Ik hield onmiddellijk van hem, zodra zijn moeder hem tevoorschijn trok uit de fauteuil van grijs velours waarin hij bij onze eerste kennismaking was weggedoken. ‘Dit is Simcha,’ sprak ze, terwijl ze hem naar voren schoof. ‘Hij is bijna vier jaar en hij plast nog in zijn broek.’
Simcha was inderdaad nog niet zindelijk, maar ik vond het geen bezwaar hem te verschonen. Meestal raakte hij doorweekt tot op zijn arbekanfes, het gebedshemd met franje dat orthodoxe jongens onder hun bovenkleding dragen vanaf het tijdstip dat ze goed genoeg kunnen spreken om een gebed te zeggen. De natte kleren waren stroef, maar Simcha onderwierp zich kalm aan mijn onhandige gesjor. Zijn broertjes noemden hem misprijzend ‘zure haring’, vanwege de urinelucht die door geen zeep meer uit zijn kleren kon worden weggewassen.

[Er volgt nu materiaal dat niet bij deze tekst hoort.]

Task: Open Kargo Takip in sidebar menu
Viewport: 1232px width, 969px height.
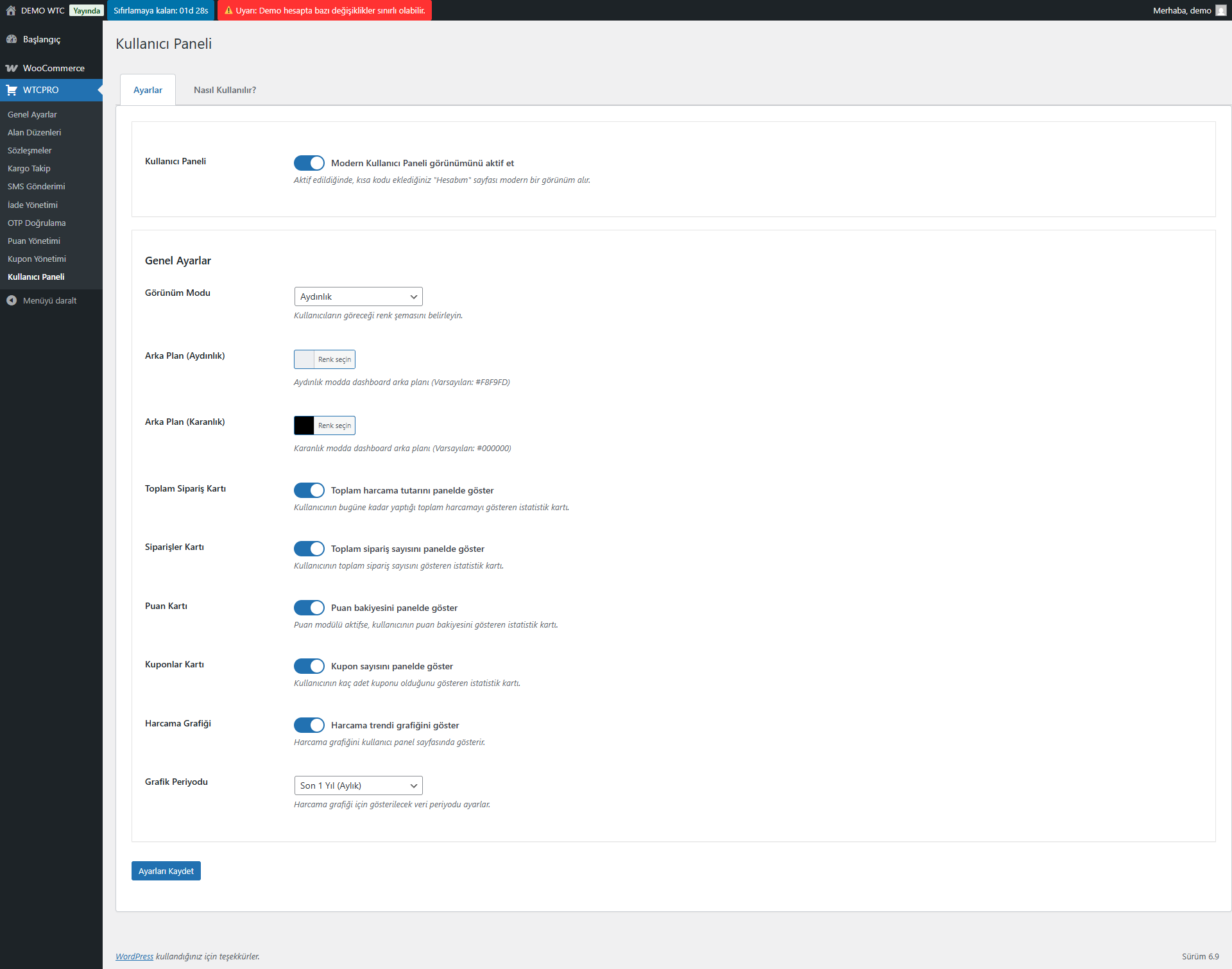Action: (29, 168)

Wanneer ik de wandelwagen met de tweeling aan boord naar het park duwde, hield ik één hand vrij. Aan deze hand stapte Simcha met me mee. Ik richtte me tot hem in het Jiddisch, omdat hij geen andere taal verstond. Zelden zei hij iets terug. Gedurende onze tocht zag hij nooit naar me op. Hij keek vooruit. De wereld liep leeg in zijn fletsblauwe ogen. Met een verheven ernst nam hij de dingen in zich op. Zijn kleine hoofd onder de kamgaren pet werd er zwaar van.
Maar bereikten wij eenmaal de parkvijver, dan maakte een grote blijdschap zich van hem meester. ‘Eendjes,’ zei hij met klem en hij liet mijn hand los. Gewichtloos danste hij langs de rand van het water. Hij raakte vooral uitgelaten bij het zien van een eend die als een tuimelaar kopje onder ging. Schaterend wees hij naar de gekrulde staartveren aan het achterlijf dat loodrecht uit het water omhoogstak. Zijn smalle lippen verdwaalden in zijn gezicht. Ik zette de kinderwagen op de rem en ging zitten op een van de banken langs het pad. Daar wachtte ik tot hij, zichzelf vergetend, bij me kwam om zijn hoofd in mijn armen te duwen. Voor mij was hij de liefste en de mooiste. Zelfs ‘s avonds, wanneer ik in mijn gehuurde kamer over mijn boeken gebogen zat, bleef hij in mijn gedachten. In de kantlijn van een cursus over het metafysisch rationalisme schreef ik de Hebreeuwse letters sin, mem, chet en hee, die tesamen zijn naam vormden en die in hun hoekigheid mijn aandacht van scholastische en cartesiaanse schema’s afleidden. Er omheen tekende ik eendjes.